JAWA TENGAH — Kekecewaan Owen muncul setelah Inggris gagal mempertahankan keunggulan dan akhirnya menelan kekalahan. Mantan striker yang pernah meraih Ballon d'Or itu menyoroti perbedaan mentalitas antara kedua tim.
Mentalitas Timnas Spanyol Jadi Tolak Ukur
Menurut Owen, Timnas Spanyol menunjukkan bagaimana seharusnya tim besar bersikap saat unggul. La Roja tidak mengendurkan tekanan dan justru bermain semakin agresif untuk memastikan kemenangan.
"Spanyol berani. Mereka terus menekan, tidak mundur, dan tetap percaya diri.

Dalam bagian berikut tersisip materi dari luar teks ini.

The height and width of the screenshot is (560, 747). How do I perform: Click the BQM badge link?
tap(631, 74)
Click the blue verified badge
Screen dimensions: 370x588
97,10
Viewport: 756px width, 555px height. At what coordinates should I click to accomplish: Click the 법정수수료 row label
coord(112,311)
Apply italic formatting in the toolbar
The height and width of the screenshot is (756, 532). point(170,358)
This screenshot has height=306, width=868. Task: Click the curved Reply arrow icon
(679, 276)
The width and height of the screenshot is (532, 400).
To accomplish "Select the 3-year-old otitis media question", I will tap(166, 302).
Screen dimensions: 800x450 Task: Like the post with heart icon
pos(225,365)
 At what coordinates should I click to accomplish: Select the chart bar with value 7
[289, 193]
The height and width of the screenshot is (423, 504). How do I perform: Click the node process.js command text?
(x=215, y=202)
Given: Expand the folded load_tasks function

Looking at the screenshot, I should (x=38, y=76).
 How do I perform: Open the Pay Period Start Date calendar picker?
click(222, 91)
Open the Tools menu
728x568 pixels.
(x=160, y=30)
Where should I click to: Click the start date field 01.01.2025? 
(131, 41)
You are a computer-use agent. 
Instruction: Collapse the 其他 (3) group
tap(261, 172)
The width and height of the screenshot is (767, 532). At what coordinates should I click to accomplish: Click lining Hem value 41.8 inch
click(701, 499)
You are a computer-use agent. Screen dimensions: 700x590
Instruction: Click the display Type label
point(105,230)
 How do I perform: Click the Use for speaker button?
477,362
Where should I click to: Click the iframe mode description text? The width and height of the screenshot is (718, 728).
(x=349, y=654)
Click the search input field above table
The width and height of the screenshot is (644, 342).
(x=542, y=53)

Itulah yang seharusnya dilakukan tim besar," ujar Owen dalam pernyataannya.
Inggris Berubah Pasca Unggul, Owen Kecewa
Sebaliknya, Inggris justru menunjukkan perubahan drastis setelah mencetak gol pembuka. Tim asuhan Gareth Southgate dinilai terlalu cepat puas dan bermain defensif.
"Begitu Inggris unggul, mereka seperti ketakutan. Mereka berhenti menyerang, lebih banyak bertahan, dan akhirnya kehilangan kendali," kritik Owen.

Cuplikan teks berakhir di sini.